Tue, 23 Mar 2010
In search of an exponential time regex
Permanent link
Somebody asked on IRC if it was dangerous to interpolate a user-supplied string into a regular expression in Perl. Since by defaul the re 'eval' pragma is disabled, there is no direct danger of malicious code execution.
But still there is danger: since the Perl regex engine does backtracking, it is possible to craft malicious regexes that take up much time. Very much time. So much time that if you don't do anything against it, it will eat up all your CPU - a denial of service attack.
Such a thing is best illustrated with an example - and I wanted one to
demonstrate exponential matching time. Easy, you'd think; the literature has
one: match the regex /(a*)*b/
against the string
"aaaa...a"
. It fails, but first tries to do search for many
possible combinations of how many a's to much with the first capture. You'd
think. A quick test reveals that this is not the case:
$ time perl -e ' ("a" x shift) ~~ /(a*)*b/' 100000000 real 0m0.286s user 0m0.194s sys 0m0.093s
This constructs a string of 10 million a's, and then matches the regex
against it - and it takes less than the third of a second. That's quite fast.

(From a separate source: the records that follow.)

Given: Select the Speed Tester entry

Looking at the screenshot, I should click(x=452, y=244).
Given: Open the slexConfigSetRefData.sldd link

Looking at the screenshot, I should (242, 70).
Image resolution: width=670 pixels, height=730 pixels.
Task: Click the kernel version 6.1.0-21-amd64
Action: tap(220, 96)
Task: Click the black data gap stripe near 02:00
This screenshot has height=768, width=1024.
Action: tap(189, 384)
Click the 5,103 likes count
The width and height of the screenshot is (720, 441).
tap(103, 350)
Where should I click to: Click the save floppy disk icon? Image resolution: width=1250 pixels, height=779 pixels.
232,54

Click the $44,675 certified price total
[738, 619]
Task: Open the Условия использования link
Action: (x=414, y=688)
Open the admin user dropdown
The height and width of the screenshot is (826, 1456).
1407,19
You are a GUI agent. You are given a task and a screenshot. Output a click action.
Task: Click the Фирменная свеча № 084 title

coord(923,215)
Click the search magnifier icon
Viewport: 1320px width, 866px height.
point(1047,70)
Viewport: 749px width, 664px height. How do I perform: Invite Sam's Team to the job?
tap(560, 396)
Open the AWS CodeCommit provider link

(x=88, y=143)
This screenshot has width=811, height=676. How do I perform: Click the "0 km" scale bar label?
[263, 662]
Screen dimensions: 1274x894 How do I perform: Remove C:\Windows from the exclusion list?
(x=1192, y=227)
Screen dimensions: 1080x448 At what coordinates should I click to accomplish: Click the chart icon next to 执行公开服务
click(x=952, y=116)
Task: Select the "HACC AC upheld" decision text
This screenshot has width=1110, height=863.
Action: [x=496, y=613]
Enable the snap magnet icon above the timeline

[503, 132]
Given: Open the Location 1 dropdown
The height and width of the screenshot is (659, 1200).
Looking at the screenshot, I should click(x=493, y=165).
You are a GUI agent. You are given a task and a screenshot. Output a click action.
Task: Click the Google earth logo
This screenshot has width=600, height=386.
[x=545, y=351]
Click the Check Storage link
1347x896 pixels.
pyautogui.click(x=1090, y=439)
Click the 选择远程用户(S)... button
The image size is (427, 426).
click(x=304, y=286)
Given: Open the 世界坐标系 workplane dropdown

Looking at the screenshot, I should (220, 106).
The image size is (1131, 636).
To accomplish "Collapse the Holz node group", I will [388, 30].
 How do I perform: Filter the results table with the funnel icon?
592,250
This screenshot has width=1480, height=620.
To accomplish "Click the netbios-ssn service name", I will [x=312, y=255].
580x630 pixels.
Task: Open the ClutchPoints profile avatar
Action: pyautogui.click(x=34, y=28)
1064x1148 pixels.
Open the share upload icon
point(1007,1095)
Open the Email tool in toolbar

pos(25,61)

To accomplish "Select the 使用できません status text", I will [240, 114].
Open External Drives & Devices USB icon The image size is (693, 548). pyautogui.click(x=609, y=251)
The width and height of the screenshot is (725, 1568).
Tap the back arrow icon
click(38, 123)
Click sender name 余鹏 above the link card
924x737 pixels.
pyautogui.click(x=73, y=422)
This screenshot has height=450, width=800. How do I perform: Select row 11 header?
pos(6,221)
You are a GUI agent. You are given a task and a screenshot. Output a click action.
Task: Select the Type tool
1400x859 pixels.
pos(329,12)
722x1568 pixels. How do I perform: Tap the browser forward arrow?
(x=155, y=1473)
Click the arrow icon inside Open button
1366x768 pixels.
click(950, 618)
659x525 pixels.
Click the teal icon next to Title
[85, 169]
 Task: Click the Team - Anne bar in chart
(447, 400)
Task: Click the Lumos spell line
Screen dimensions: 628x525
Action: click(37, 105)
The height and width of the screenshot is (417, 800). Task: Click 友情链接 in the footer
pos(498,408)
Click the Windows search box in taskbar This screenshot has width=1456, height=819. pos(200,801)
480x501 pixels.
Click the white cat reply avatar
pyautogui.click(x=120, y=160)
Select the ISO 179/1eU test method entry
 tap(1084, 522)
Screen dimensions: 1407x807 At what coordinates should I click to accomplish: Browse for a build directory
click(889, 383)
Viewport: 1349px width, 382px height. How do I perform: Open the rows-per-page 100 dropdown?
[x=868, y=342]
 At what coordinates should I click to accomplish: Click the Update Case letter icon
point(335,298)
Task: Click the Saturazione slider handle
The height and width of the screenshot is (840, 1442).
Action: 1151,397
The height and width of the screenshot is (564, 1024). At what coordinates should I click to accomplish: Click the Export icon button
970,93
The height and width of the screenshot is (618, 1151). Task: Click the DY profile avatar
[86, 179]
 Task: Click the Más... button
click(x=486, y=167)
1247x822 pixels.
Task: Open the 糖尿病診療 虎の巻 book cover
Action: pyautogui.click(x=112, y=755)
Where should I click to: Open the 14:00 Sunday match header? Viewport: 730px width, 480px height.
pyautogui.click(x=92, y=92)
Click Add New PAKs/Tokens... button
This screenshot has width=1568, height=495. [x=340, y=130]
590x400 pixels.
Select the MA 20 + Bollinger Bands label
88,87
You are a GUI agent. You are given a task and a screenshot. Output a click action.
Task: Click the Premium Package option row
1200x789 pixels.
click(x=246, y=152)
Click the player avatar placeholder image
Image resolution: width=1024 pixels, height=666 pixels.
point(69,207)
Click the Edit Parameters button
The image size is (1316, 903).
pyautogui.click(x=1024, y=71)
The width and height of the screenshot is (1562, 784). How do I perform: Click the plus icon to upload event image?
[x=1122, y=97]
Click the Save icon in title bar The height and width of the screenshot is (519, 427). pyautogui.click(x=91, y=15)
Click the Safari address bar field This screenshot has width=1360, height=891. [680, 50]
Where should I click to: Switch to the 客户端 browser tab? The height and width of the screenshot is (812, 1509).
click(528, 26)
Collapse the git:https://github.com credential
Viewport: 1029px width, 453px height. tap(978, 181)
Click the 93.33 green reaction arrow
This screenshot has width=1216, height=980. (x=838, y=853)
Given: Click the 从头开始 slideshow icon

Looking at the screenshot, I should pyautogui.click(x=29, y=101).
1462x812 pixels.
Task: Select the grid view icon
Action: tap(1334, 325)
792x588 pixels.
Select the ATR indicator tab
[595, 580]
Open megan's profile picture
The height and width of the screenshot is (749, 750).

But why? The answer is that Perl does some clever optimizations. You can learn
a bit about the applied optimizations with the re 'debug';
pragma:
$ time perl -Mre=debug -e ' ("a" x shift) ~~ /(a*)*b/' 100000000 Compiling REx "(a*)*b" synthetic stclass "ANYOF[ab]". Final program: 1: CURLYX[0] {0,32767} (11) 3: OPEN1 (5) 5: STAR (8) 6: EXACT <a> (0) 8: CLOSE1 (10) 10: WHILEM[1/1] (0) 11: NOTHING (12) 12: EXACT <b> (14) 14: END (0) floating "b" at 0..2147483647 (checking floating) stclass ANYOF[ab] minlen 1 Guessing start of match in sv for REx "(a*)*b" against "aaaaaaaaaaaaaaaaaaaaaaaaaaaaaaaaaaaaaaaaaaaaaaaaaaaaaaaaaaaa"... Did not find floating substr "b"... Match rejected by optimizer Freeing REx: "(a*)*b" real 0m0.361s user 0m0.223s sys 0m0.101s
This means the regex engine has found a literal b
in the
regex, and is clever enough to search for that in the string. Which is quite
fast, it just has to look at each character once. It doesn't find it, so it
knows that it can short-circuit all this expensive backtracking.
So how to fool the optimizer? By not using a literal string, but something
that's not so easy to detect -- a character class:
/(a*)*[bc]/
.
This fools the optimizer, and the regex runs slower - half a second for one million characters. Still not very impressive.
What's up here? If you look at the debugging output, and try to read the
structure of the compiled regex, you'll find that it actually corresponds to
/(a*)[bc]/
. The optimizer has dropped the second star, because it
prefers the longest possible match with the star, so never needs to quantify
the whole group more than once anyway.
So again I had to fool the optimizer somehow: for example by requiring at
least two matches of the first group: (a*){2,}[bc]
. However the
experiment shows that it still didn't backtrack exponentially.
The next trick finally worked: also give it an upper limit. That defies the optimizer for some reasons not quite transparent to me:
$ time perl -e ' ("a" x shift) ~~ /(.*){1,32000}[bc]/' 25 real 0m8.856s user 0m8.841s sys 0m0.008s
That's nearly 9 seconds for a 25 character string, extending the string length to 27 already takes 35 seconds, 30 characters took 276 seconds. I did not have the patience to try it with any higher numbers - but it's clearly growing fast enough to satisfy my curiosity.
So after some fiddling I did find a malicious regex, but it was not quite a trivial task.